Alexandru <
alexandr...@meshparts.de> wrote:
> I have a procedure that unpacks files given by a list of file paths from an archive like this:
>
> proc ::meshparts::AssemblyArchiveUnpack {zipfile {paths {}} {targetpaths {}}} {
Confustion above for yourself in the future. A zip file is not a tar
file, and a tar file is not a zip file (zip and tar are two very
different formats). Having the variable of the name be 'zipfile'
implies a "zip" not a "tar" at first glance.
> set f [open $zipfile rb]
> fconfigure $f -encoding binary -translation lf -eofchar {}
> zlib push gunzip $f
> if {[llength $paths]==0} {
> set result [tar::untar $f -chan]
> } else {
> foreach path $paths targetpath $targetpaths {
> set dir [file dirname $targetpath]
> set code [catch {file mkdir $dir} err]
> if {$code} {
> ::meshparts::message "*** [mc {%1$s} $err]" -errorlog 0
> continue
> }
> set result [tar::untar $f -file $path -dir $dir -chan]
> seek $f 0
> }
> }
> close $f
> return 1
> }
If your tar file is indeed gzipped, implied by this:
> zlib push gunzip $f
then simply doing this:
> seek $f 0
will not work, because just seeking to the beginning does not reset the
gunzip state to the same as it was at initial file opening. Which is
most likely why things are failing for you.
Try closing and reopening the file inside the loop. If that works,
then this was the cause.
> For me, It looks like the untar procedure has a bug.
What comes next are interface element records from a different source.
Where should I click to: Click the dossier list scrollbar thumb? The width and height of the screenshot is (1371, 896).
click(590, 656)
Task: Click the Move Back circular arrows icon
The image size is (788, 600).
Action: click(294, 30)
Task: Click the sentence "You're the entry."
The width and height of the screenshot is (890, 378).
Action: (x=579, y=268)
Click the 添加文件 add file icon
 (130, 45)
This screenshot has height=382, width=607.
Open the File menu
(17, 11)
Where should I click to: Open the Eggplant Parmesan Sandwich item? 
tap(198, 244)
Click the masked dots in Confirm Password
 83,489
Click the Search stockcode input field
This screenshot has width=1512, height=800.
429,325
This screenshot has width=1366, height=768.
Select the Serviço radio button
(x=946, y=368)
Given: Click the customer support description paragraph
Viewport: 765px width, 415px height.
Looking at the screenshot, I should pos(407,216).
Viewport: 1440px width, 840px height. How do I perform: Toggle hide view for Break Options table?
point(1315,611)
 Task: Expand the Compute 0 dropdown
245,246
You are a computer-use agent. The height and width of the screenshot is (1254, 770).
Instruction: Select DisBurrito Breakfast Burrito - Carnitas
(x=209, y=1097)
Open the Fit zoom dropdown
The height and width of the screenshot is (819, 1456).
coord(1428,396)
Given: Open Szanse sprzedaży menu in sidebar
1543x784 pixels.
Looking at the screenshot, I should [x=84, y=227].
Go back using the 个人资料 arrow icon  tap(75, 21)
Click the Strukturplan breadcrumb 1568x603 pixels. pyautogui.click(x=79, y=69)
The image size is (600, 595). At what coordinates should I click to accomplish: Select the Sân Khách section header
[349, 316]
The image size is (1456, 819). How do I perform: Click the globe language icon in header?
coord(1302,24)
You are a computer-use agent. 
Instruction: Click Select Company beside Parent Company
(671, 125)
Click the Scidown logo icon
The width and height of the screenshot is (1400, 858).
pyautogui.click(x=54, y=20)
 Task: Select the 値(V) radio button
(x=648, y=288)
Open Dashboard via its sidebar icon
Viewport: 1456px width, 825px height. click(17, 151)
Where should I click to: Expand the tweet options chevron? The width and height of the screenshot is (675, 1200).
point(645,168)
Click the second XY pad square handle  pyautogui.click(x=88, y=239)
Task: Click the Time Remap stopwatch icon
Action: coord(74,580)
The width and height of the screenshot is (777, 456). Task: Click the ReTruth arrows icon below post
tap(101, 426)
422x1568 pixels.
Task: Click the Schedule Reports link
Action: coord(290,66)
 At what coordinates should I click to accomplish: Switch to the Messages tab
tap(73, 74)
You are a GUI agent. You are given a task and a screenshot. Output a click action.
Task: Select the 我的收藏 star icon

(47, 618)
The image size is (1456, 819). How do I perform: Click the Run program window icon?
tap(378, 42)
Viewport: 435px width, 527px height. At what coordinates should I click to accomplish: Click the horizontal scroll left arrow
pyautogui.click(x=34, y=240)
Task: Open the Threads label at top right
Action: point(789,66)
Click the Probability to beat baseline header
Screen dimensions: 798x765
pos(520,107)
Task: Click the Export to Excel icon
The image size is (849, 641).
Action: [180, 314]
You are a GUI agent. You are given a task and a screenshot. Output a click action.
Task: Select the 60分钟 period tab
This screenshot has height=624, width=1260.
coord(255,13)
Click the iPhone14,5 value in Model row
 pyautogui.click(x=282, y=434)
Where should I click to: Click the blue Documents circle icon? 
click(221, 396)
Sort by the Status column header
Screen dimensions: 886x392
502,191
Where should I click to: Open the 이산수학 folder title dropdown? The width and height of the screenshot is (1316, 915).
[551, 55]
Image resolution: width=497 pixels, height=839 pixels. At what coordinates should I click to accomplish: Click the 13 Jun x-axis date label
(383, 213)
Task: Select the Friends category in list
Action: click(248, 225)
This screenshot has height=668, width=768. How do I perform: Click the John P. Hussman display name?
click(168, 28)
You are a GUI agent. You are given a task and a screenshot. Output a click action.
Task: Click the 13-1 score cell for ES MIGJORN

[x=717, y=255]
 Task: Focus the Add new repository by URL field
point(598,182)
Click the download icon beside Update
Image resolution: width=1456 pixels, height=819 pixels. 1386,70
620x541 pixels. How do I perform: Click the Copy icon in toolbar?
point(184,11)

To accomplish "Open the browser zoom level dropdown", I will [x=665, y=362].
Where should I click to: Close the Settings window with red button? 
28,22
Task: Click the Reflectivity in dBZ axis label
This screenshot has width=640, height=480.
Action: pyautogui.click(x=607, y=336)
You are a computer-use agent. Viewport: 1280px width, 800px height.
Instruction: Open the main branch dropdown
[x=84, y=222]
Looks to me like you are creating the problem by trying to seek around
inside gzipped data. You also have to be able to reset the gunzip
uncompress state to the identical state it was in for the file offset to
make that work.
If you can't formulate a glob pattern for the set of files you want to
extract, then you'll have to do one of four things:
1) unpack the entire tar file into a temporary location, then move out
the files of interest and delete the unwanted files
2) close and reopen the file inside the loop around tar::untar. But you
are still left with scanning all of the preceeding tar data up to the
file of interest, which means you are quite close to an O(N^2)
complexity here
3) Create your own 'untar' by making calls into the tar module
internals to read file headers, decide if the header is for a file of
interest, and extract the file if so. This, however, does mean you are
calling procs that are not documented as part of the visible api to the
tar module, so should the internals change, your code would break until
you adapted. This method, however, does give you the most efficient
extract, because only a single pass over the tar file is needed.
4) Extend the tar module's untar proc to take an additional parameter
that is a list of filenames to match tar entries against and extract
each when found, and consider contributing the changes back to Tcllib.
This has the identical benefits of #3, with the added benefit that if
accepted, your change becomes part of the documented API so less likely
to change "out from under you" in the future.